Las ausencias de la vida son extrañas. Mi padre murió cuando supo de la muerte de mi madre. Pidió, en la vieja casa de la calle 18, una taza de te que nunca bebió. Cosas del amor. Nadie morirá, como nadie murió con él, por la muerte de Gloria Jiménez, uno de los primeros “rostros” femeninos de las noticias por televisión del Chile de los años setentas. Sin embargo hay cosas que parten con cada uno que se va.

Quizá sea cierto: la muerte es el poema que no se puede escribir.

Gloria —recuerda Ernesto Carmona— partió al exilio como miles de sus compatriotas que huyeron de la persecución criminal, prisión, muerte y tortura contra sus cuerpos en castigo a sus ideas políticas.
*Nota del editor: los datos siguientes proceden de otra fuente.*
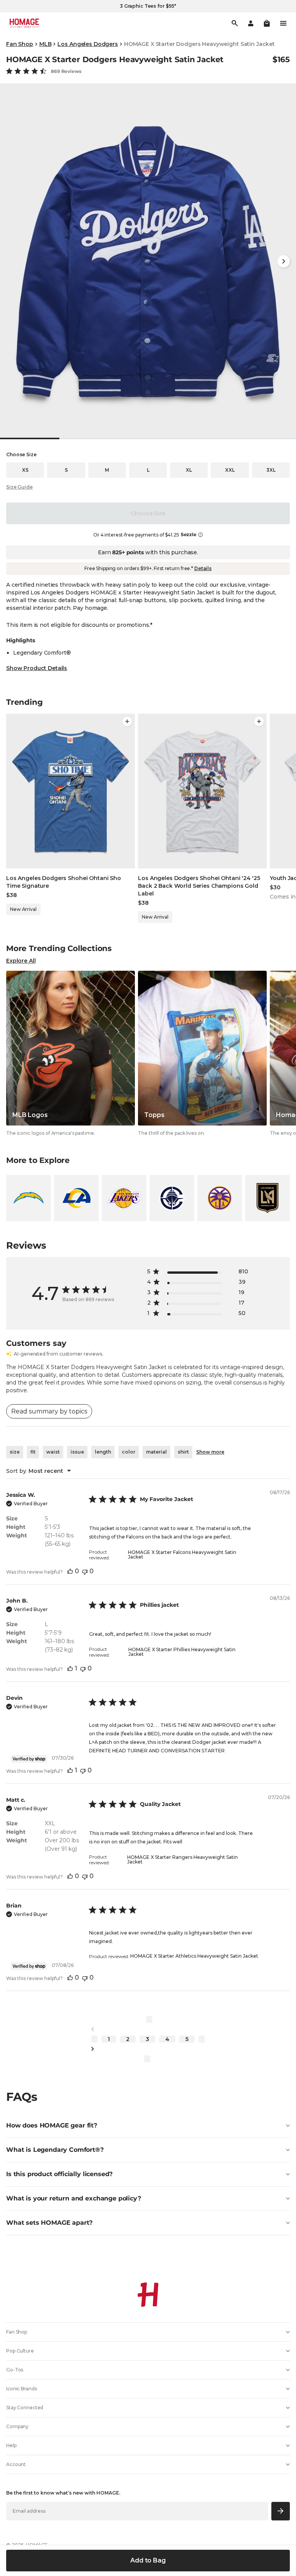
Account (16, 2464)
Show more (210, 1452)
La tortura que sufrió en vida fue causa de la enfermedad maldita que se hizo evidente en Venezuela.

Hoy agotan su vida los hermanos mapuche en huelga de hambre, cada uno en su cárcel. El Presidente de la República alega la ilegitimidad de esa huelga de hambre; pretende que ignoremos que esa huelga es el último recurso para intentar un diálogo —que su gobierno niega— para que convivamos dos culturas tan diferentes como ricas.
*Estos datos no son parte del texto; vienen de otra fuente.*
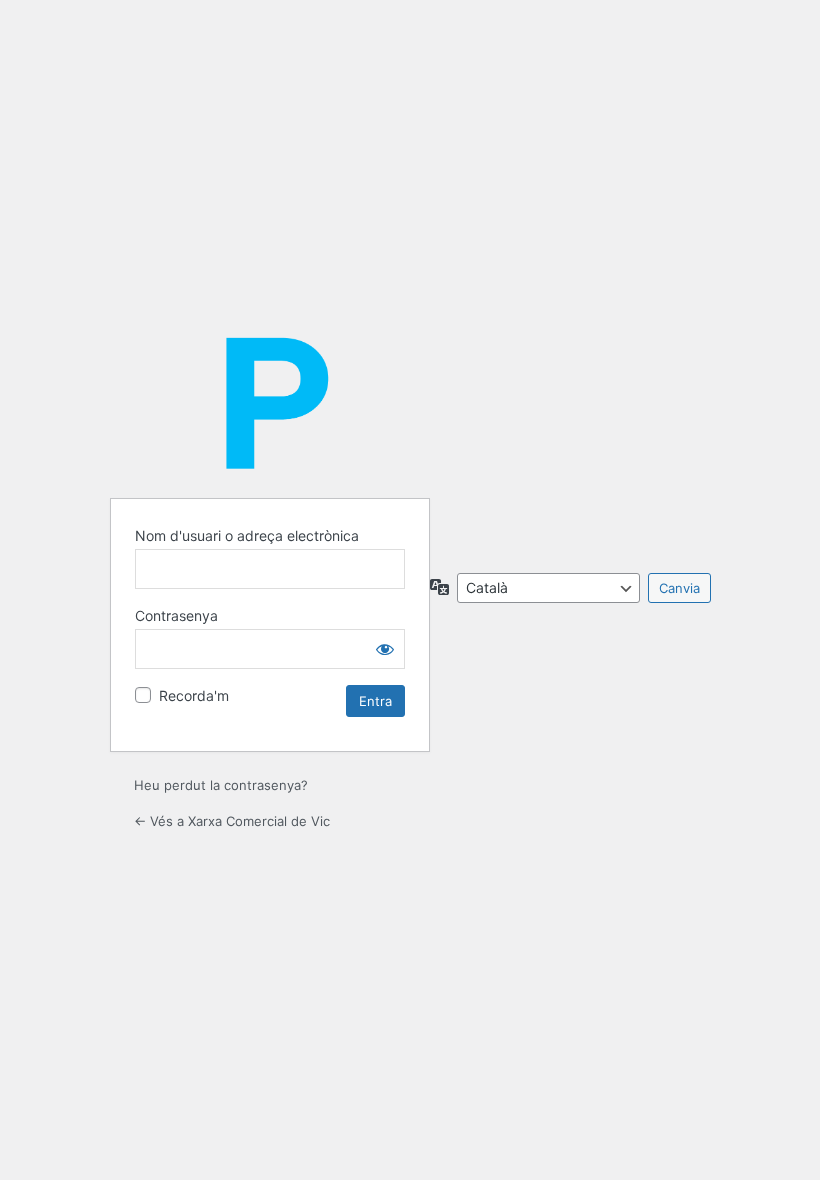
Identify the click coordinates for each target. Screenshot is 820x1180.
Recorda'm (194, 695)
Mi amigo Tindall fue despedido en su vieja casa de La Reina con un vino, quizá lo que hubiera querido. Nadie nunca le preguntó qué pensaba por sus años en un campo de concentración de la dictadura del grotesco capitán general, al que llegó sin comerla ni beberla, sólo por ser varón y no denunciar a otros.

Vitale se fue y fueron trabajadores los que dejaron que su ceniza volara hace el mar cerca de Lota; su deceso, el de uno de los más grandes historiadores de América latina, ¿fue recogido por los medios periodísticos?

Mi camarada Bozic murió  cerca de un teléfono; habíamos hablado diez minutos antes. Un vino que le debo hasta la eternidad.

Lucho Campos fue encontrado en Coquimbo días después de entrar al sueño; había sido un guerrero —y padeció lo que padecen los guerreros en las mazmorras— al que sus capitanes, después, ellos a bordo de sus 4×4, abandonaron: cosas de la democracia cuando se es pobre y no se quiere dar el "salto" de clase.

Con la muerte de Gloria Jiménez —la carita más hermosa de esa maravillosa aurora abortada de los setentas— entra en el maldito olvido lo más simple e importante de un proceso social político: el rostro humano. Nuestros nietos lo rescatarán.

Nuestros nietos, ténganlo por seguro, lo rescatarán. Y estaremos para verlo y festejarlo. La poesía de Chile lo demanda. Como lo sé —y lo sabía ella— no hablo de mi hermana asesinada con su hijo en 1974.